I'm just beginning Android and have gotten myself stuck. I've made a simple app/view. The idea is draw a line-maze in the top, with motion buttons on the bottom. My app only draws an x with a couple lines in the frame, but that works. The problem is that my buttons are being drawn too far down, and are clipped in height.
I assume the problem is all in my layout xml:
<?xml version="1.0" encoding="utf-8"?>
<LinearLayout xmlns:android="http://schemas.android.com/apk/res/android"
android:orientation="vertical"
android:layout_width="fill_parent"
android:layout_height="fill_parent">
<FrameLayout
android:layout_width="fill_parent"
android:layout_height="fill_parent"
android:layout_weight="1" >
<none.maze.MazeView
android:id="#+id/maze"
android:layout_width="fill_parent"
android:layout_height="fill_parent"
/>
<RelativeLayout
android:layout_width="fill_parent"
android:layout_height="fill_parent" >
<TextView
android:id="#+id/text"
android:text="#string/maze_layout_text_text"
android:visibility="visible"
android:layout_width="wrap_content"
android:layout_height="wrap_content"
android:layout_centerInParent="true"
android:gravity="center_horizontal"
android:textColor="#ff8888ff"
android:textSize="24sp"/>
</RelativeLayout>
</FrameLayout>
<LinearLayout
android:orientation="horizontal"
android:layout_width="fill_parent"
android:layout_height="wrap_content"
android:layout_weight="1" >
<Button
android:id="#+id/left"
android:layout_width="wrap_content"
android:layout_height="wrap_content"
android:text="Left"
android:layout_weight="1"
/>
<Button
android:id="#+id/forward"
android:layout_width="wrap_content"
android:layout_height="wrap_content"
android:text="Forward"
android:layout_weight="1"
/>
<Button
android:id="#+id/right"
android:layout_width="wrap_content"
android:layout_height="wrap_content"
android:text="Right"
android:layout_weight="1"
/>
</LinearLayout>
</LinearLayout>
I think you shouldn't use layout_height="fill_parent" and layout_weight at the same time.

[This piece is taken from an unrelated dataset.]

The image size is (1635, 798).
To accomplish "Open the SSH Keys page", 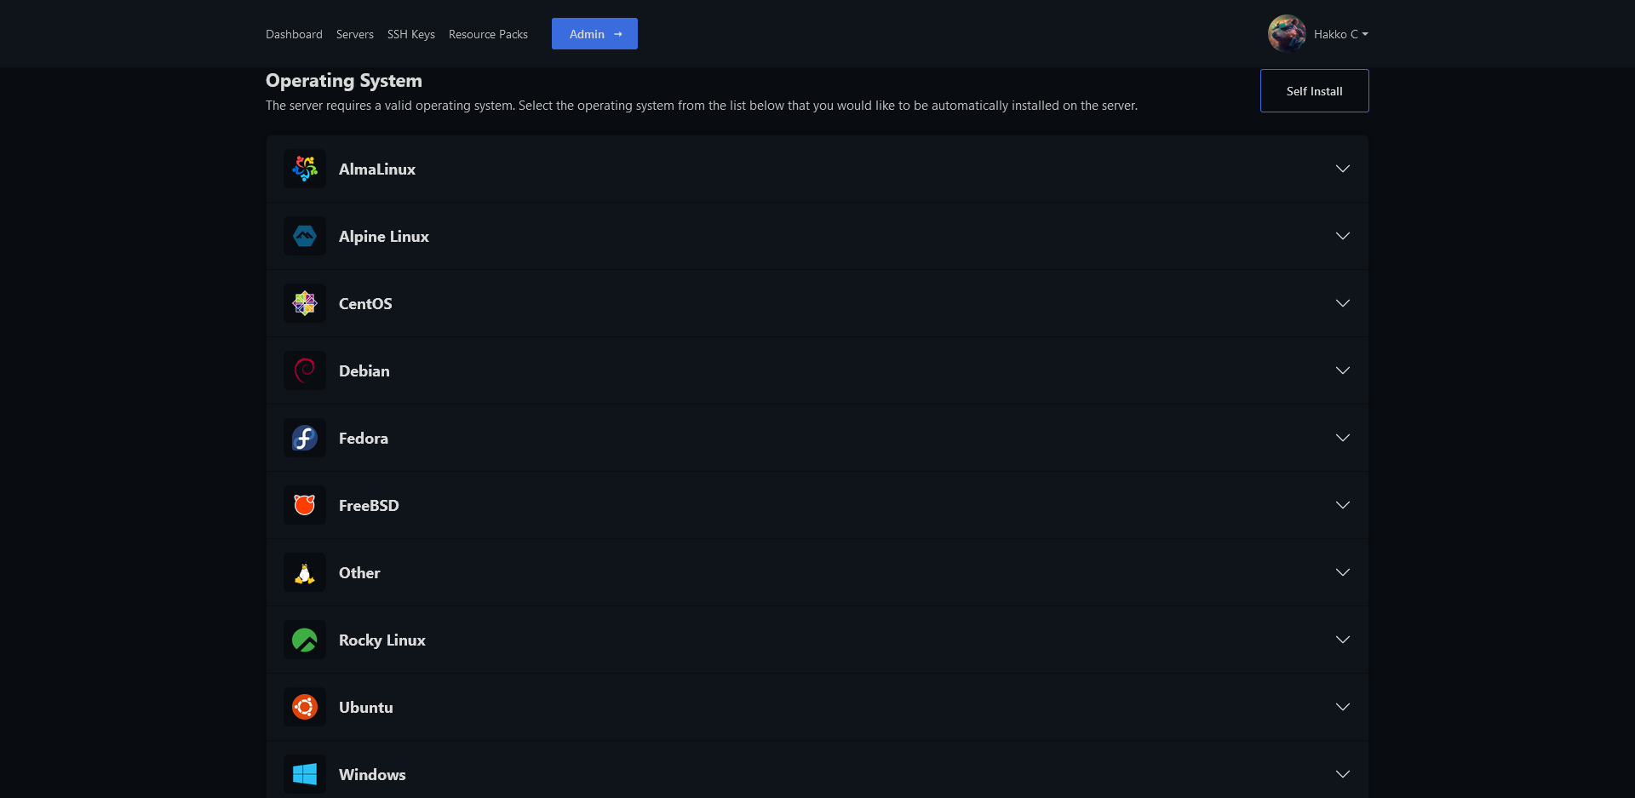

Try to set layout_height="0dip" and layout_weight="1" for the FrameLayout and layout_height="wrap_content" for the lower LinearLayout. The lower LinearLayout mustn't have the layout_weight attribute.
Use Hierarchy Viewer to debug your layout. Its pretty cool.
Your entire layout is just way too bloated and ineffective. You use way too many ViewGroups. I recommend reading about RelativeLayouts and especially the entire Layout Tricks series.